Echoes from The Little Prince
I do not state this with pride, but I am reading The Little Prince for the first time. It flowed through me effortlessly.
We grown-ups... we are so terribly busy, aren't we?
The book forced me to confront how significantly I magnify the trivialities of my daily existence. For a long time, I have been a victim of "immediacy"—wanting everything now. But the line, "It is the time you have spent on your rose that makes your rose so important," struck a nerve. It highlighted just how much my awareness has atrophied.
It is true: the more of yourself you pour into something, the more weight it holds. The things I acquired years ago through sheer struggle still possess a gravity that my current, far more expensive possessions lack. In the chaotic noise generated by life and technology, it is difficult to remember the fundamental truth: labor is love.

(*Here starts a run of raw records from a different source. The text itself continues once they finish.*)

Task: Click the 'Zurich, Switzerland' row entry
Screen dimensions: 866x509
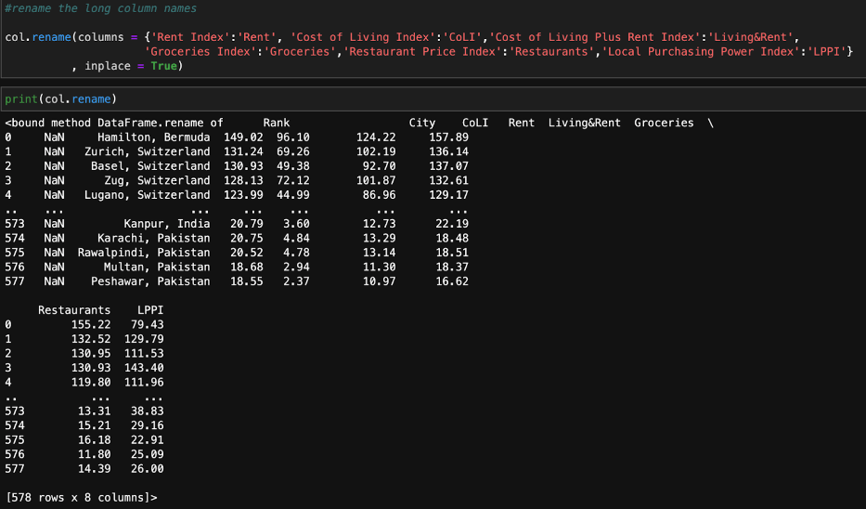Action: (147, 151)
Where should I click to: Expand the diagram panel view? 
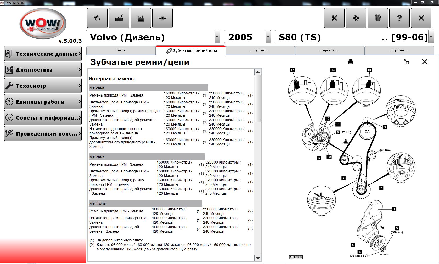406,62
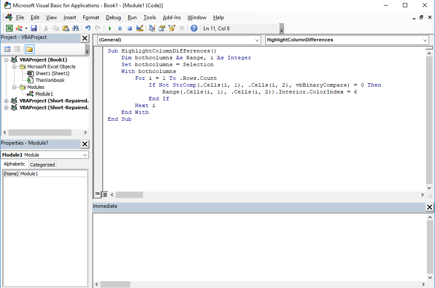Click the Undo icon on the toolbar
The height and width of the screenshot is (288, 435).
click(87, 28)
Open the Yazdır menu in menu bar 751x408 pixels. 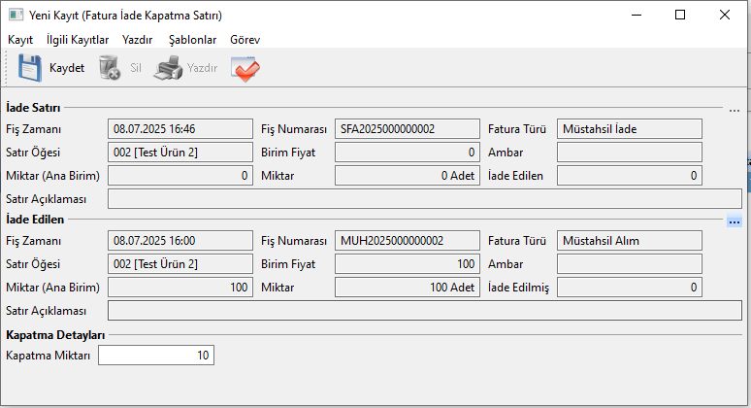[x=138, y=40]
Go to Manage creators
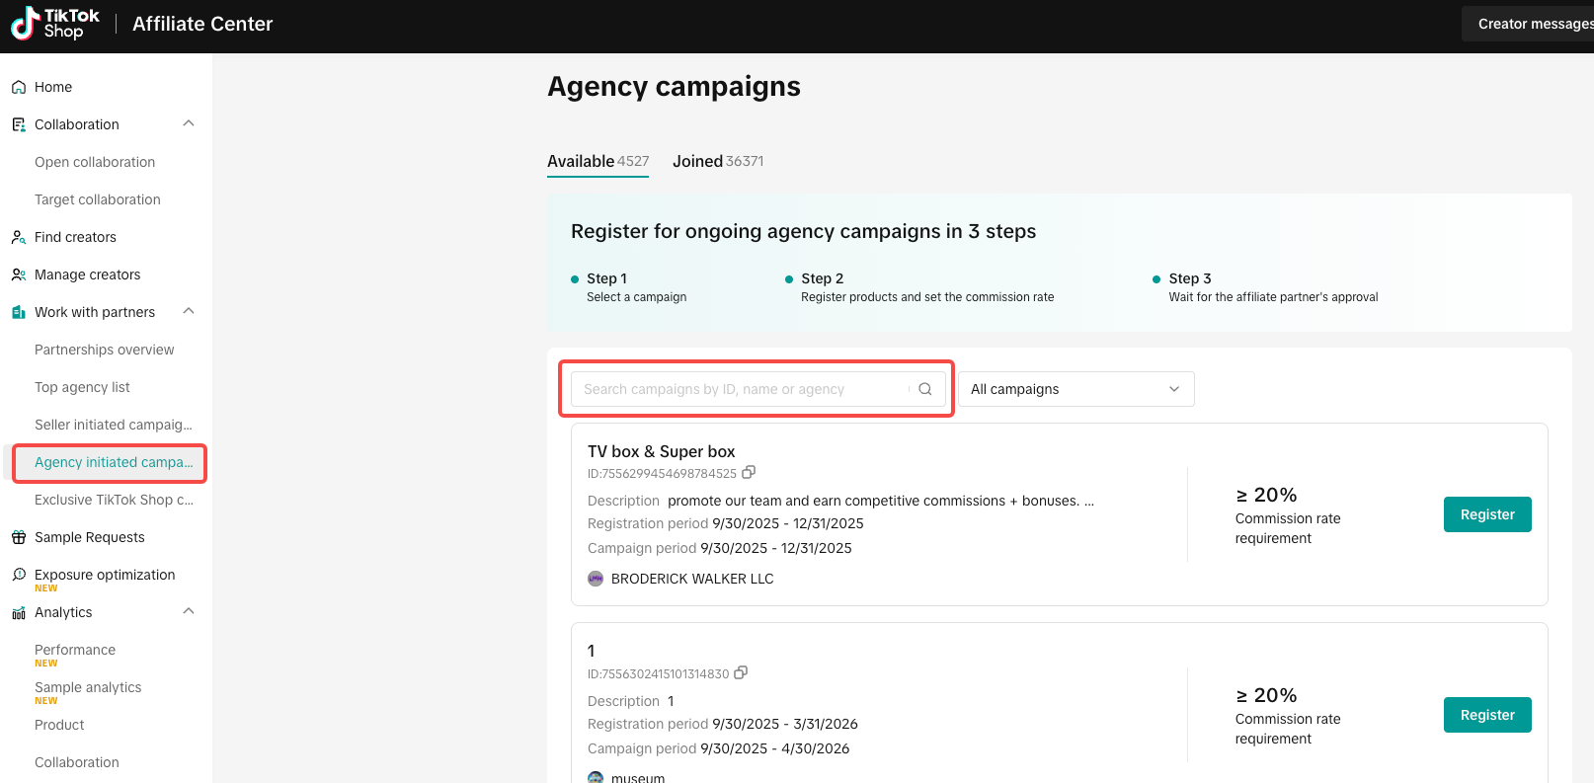Viewport: 1594px width, 783px height. click(x=87, y=274)
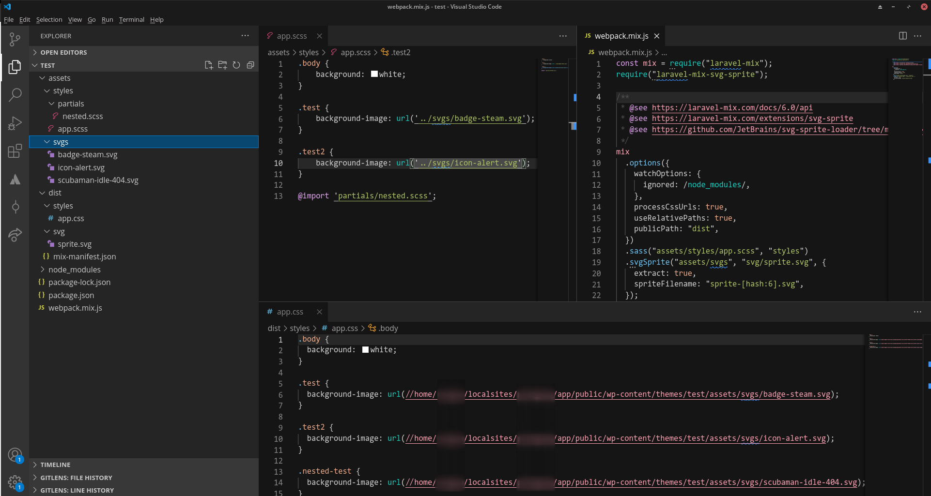Viewport: 931px width, 496px height.
Task: Collapse all folders in explorer
Action: [250, 65]
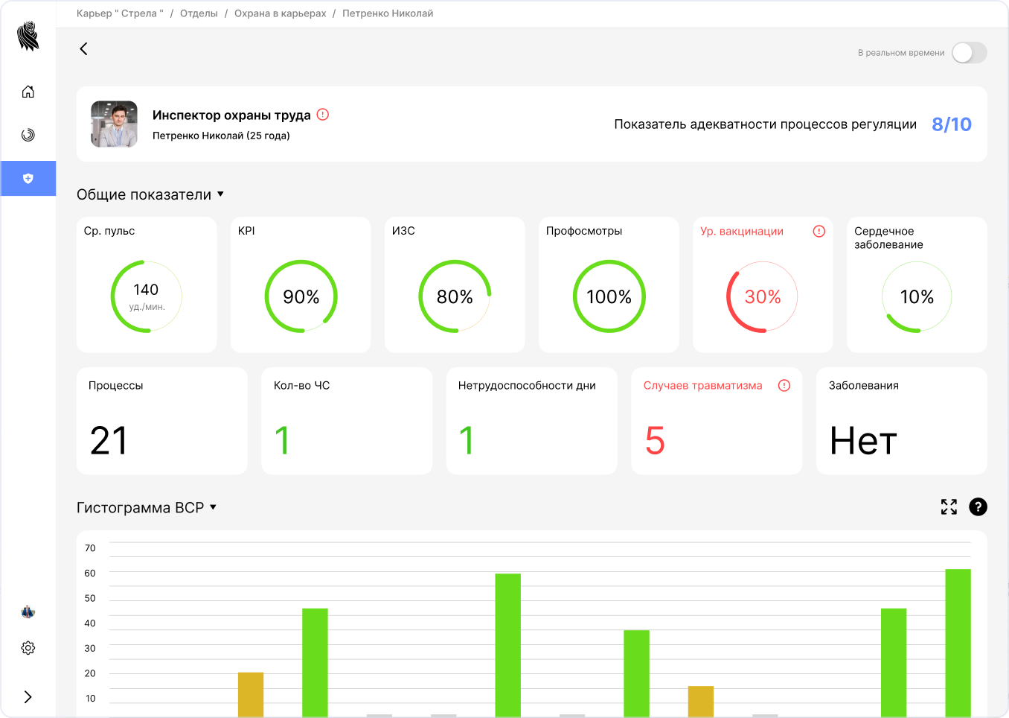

Another message that resonated deeply was this: "I must endure the presence of a few caterpillars if I wish to become acquainted with the butterflies."
A beautiful sentiment, yet stinging. It feels as though I have developed amnesia regarding my own scars—forgetting how I learned every hard-won lesson in my life. I don't know how this happened. But yes; everything that brings comfort or joy to my life today required patience, effort, and endurance. I knew that arrival without the journey is impossible, but clearly, I needed the reminder.
"It is much harder to judge oneself than to judge others."
I believe that for the last few months (today is January 13, 2026), I have been excessively generous in this department. I judge myself relentlessly; I hold my deficiencies up to the cold light. Of course, loudly berating one's own reflection is not exactly a strategy, especially if the only goal is to prove oneself right. I don't know.
The Verdict
A magnificent book. I was captivated.
I will likely read it again at the end of this year to weigh my soul once more. It touched so many bruised parts of my life. I wonder—in that future reading, will it evoke the same heavy feelings? Or will it allow me to finally whisper, "Yes, I think I am a little better now"?
Checking soil...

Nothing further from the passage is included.